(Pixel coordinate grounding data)
□ □ □

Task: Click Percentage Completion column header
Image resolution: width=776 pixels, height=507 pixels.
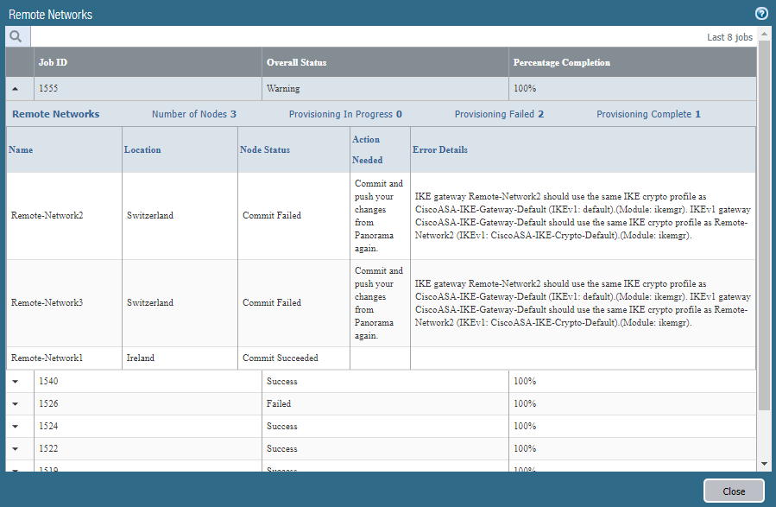Action: click(561, 63)
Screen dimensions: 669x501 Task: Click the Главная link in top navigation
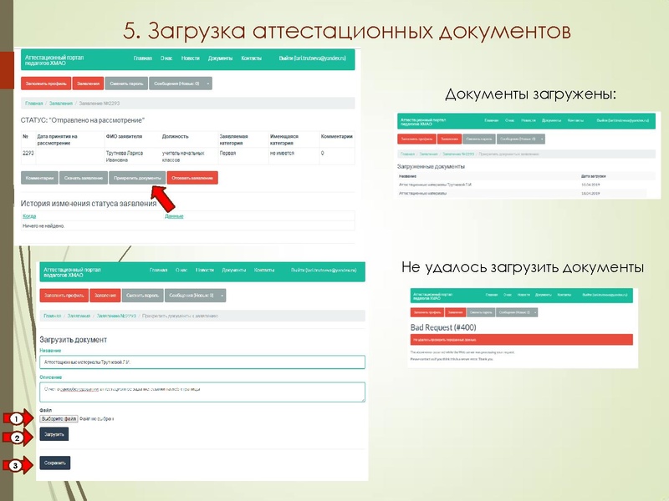[142, 58]
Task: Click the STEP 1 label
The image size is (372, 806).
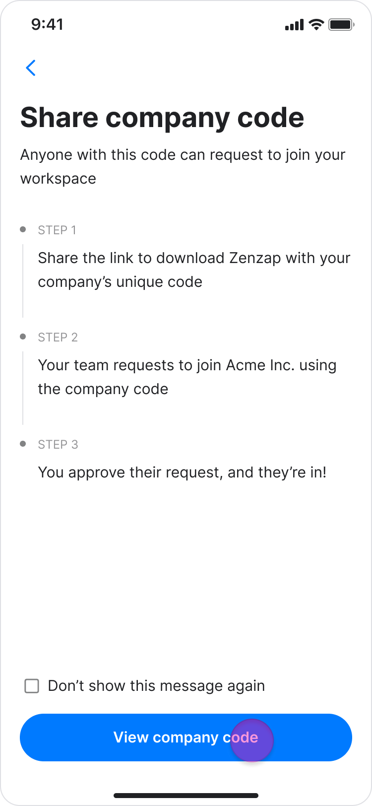Action: click(57, 230)
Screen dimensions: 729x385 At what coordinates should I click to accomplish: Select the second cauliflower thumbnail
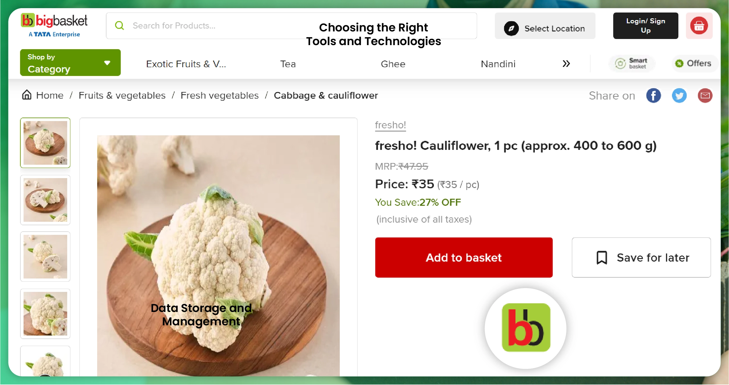click(x=45, y=200)
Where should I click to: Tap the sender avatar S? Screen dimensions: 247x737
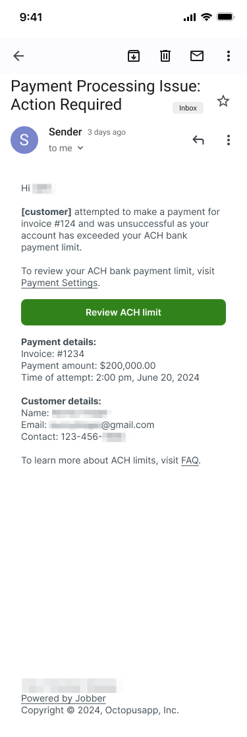24,139
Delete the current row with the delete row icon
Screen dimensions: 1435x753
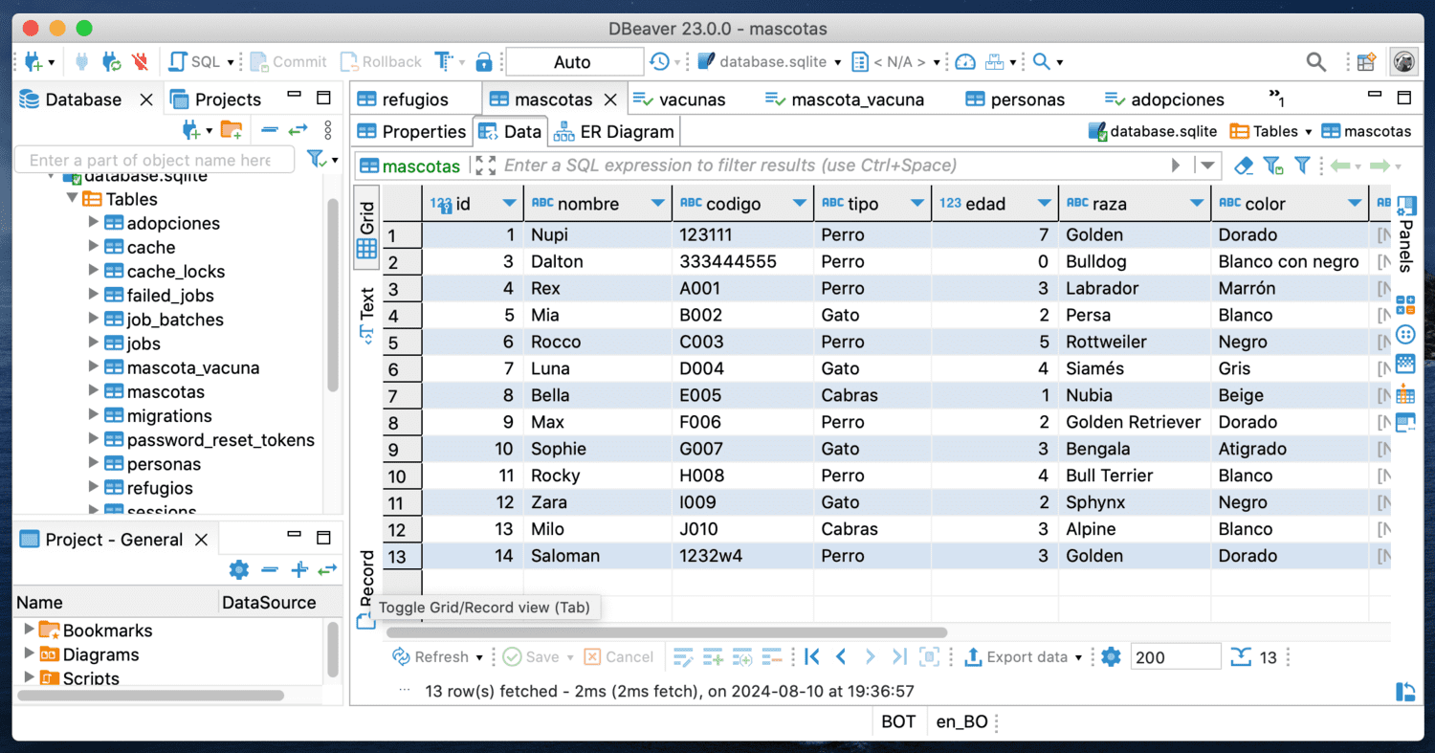770,656
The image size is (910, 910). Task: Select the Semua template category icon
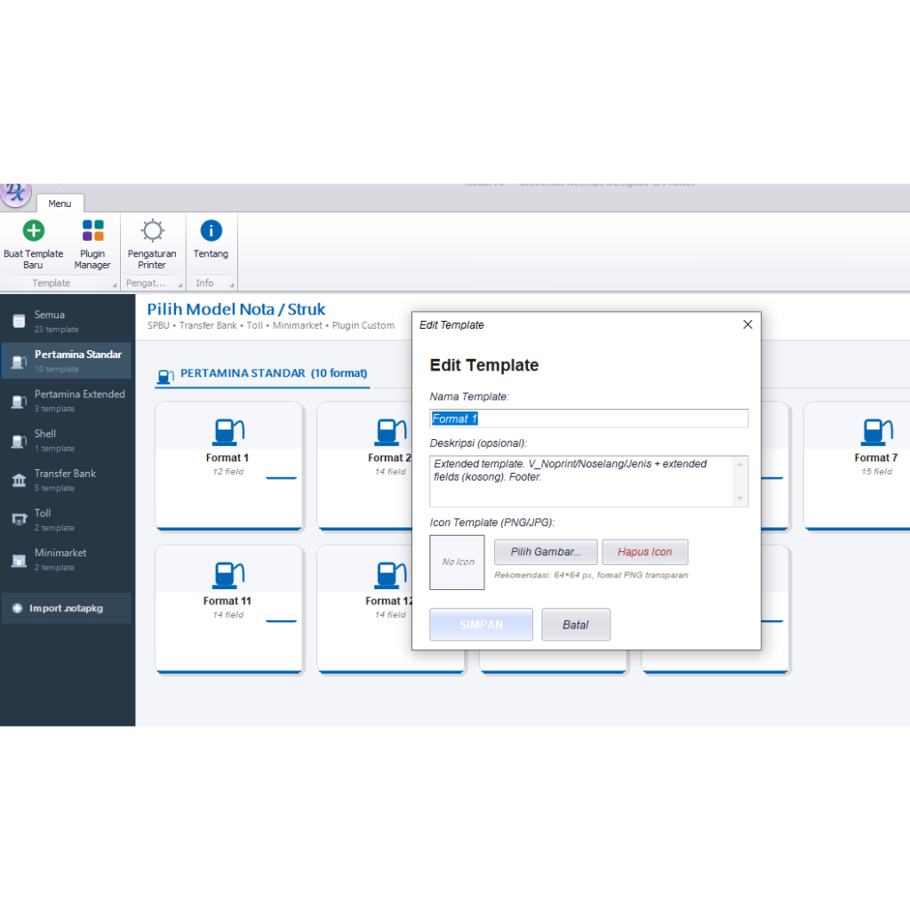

□ □ □

### Work request
Whenever a line in the entries holds the word "icon", copy that line.

### Solution to this exercise
Delete the current row with the delete row icon
The image size is (910, 910). Task: Select the Semua template category icon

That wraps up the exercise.